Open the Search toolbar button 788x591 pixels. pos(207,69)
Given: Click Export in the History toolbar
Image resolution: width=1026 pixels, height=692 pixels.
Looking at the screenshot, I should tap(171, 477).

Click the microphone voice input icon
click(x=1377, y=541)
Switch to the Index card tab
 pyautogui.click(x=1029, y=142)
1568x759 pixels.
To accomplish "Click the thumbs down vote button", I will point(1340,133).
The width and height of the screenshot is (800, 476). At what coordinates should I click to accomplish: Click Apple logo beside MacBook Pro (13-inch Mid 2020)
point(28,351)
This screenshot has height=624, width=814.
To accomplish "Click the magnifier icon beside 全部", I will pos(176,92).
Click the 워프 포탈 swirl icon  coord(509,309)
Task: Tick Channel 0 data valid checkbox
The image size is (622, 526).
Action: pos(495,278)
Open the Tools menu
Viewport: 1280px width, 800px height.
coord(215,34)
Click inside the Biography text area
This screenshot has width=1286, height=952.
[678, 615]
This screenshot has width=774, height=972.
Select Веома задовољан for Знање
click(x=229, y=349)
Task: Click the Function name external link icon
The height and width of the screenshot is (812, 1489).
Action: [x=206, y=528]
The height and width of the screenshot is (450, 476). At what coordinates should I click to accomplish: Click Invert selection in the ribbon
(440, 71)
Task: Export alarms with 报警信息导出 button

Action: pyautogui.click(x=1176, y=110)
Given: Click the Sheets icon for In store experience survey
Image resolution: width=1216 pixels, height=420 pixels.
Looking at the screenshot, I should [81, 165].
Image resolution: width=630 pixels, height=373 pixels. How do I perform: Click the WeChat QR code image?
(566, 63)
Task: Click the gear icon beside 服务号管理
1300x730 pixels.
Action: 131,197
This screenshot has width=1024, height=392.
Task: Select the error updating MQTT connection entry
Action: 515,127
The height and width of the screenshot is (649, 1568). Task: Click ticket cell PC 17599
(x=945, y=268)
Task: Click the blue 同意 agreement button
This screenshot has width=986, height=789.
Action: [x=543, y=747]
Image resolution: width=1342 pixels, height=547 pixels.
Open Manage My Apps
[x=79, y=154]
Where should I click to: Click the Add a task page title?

Goal: Please pull out every line of the material above that contains the string "Given", matching case exactly.

Solution for this exercise:
Given: Click Export in the History toolbar
Given: Click the Sheets icon for In store experience survey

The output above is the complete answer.